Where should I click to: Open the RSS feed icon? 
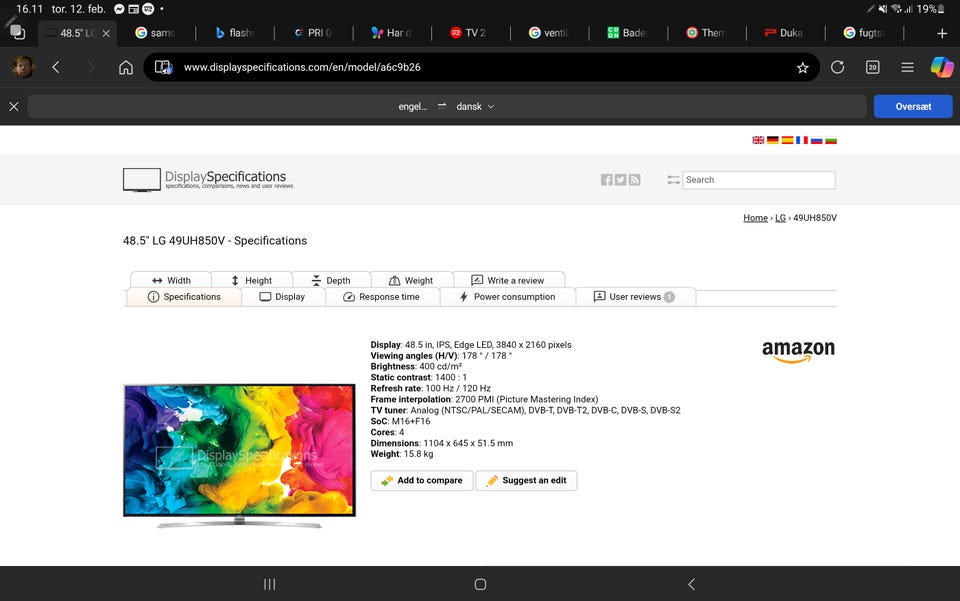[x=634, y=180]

* * *

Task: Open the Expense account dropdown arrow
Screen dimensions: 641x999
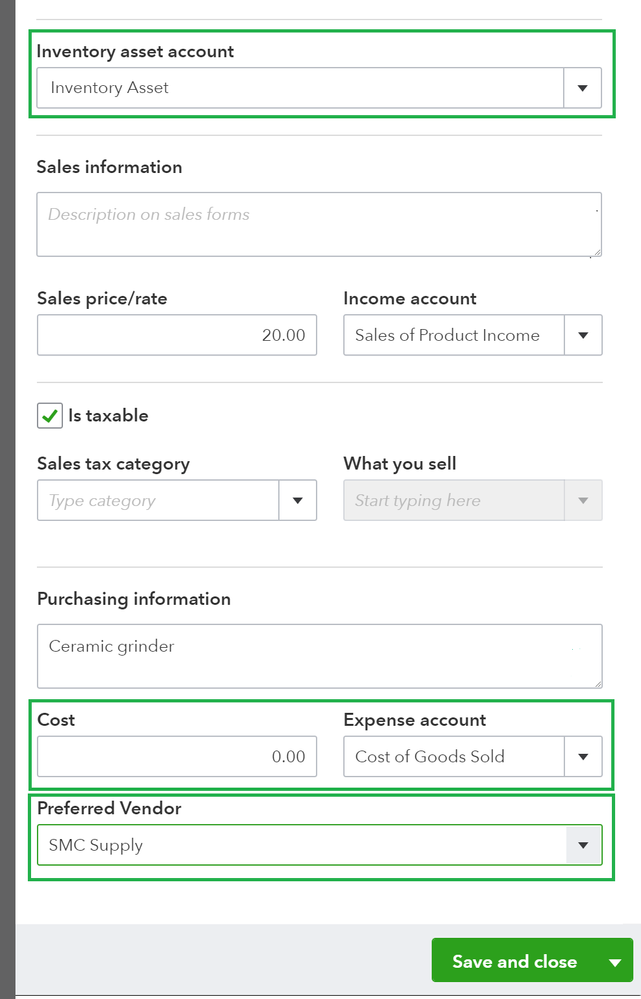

--

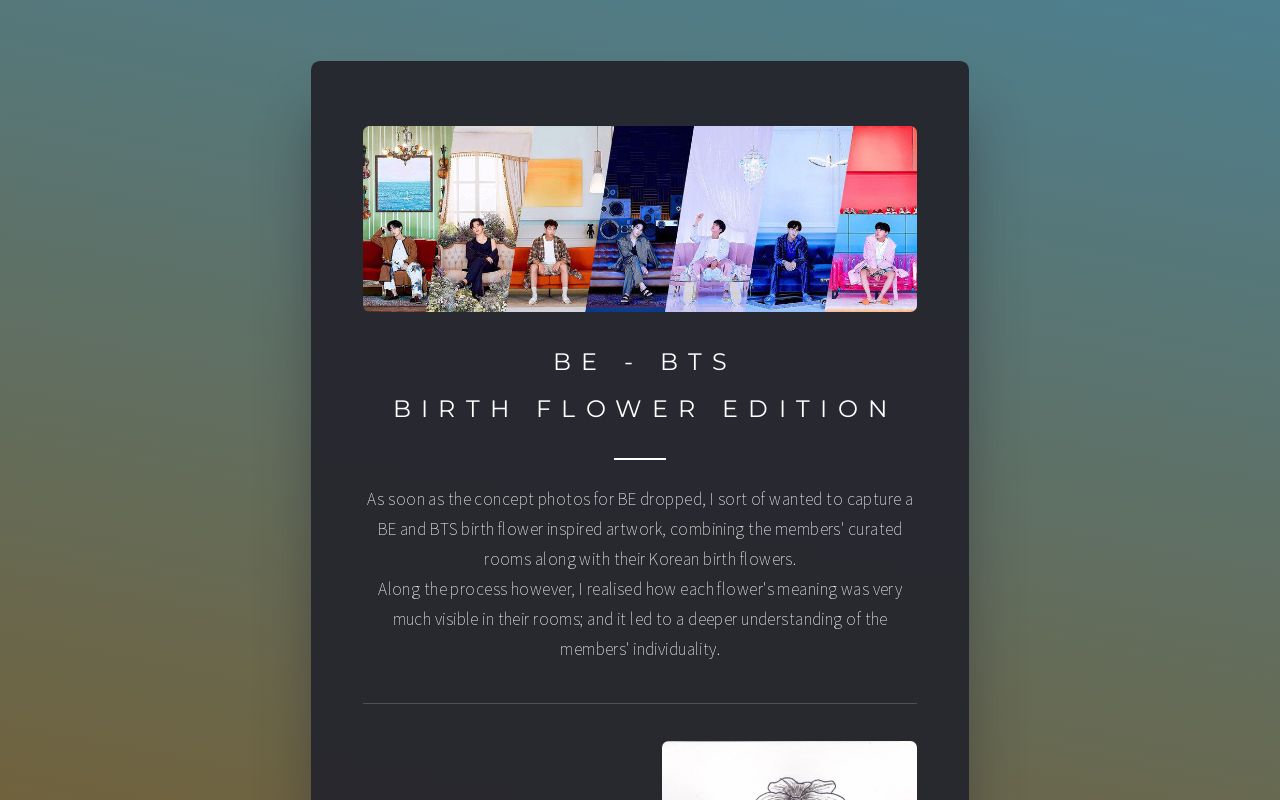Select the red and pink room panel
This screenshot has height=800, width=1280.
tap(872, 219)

## WHAT NEEDS TO BE DONE
Scan the entries above for the line containing "Task: Open the Expense account dropdown arrow", and copy it and all lines after it exactly, down to and including the line containing "Screen dimensions: 641x999".

## EXERCISE RESULT
Task: Open the Expense account dropdown arrow
Screen dimensions: 641x999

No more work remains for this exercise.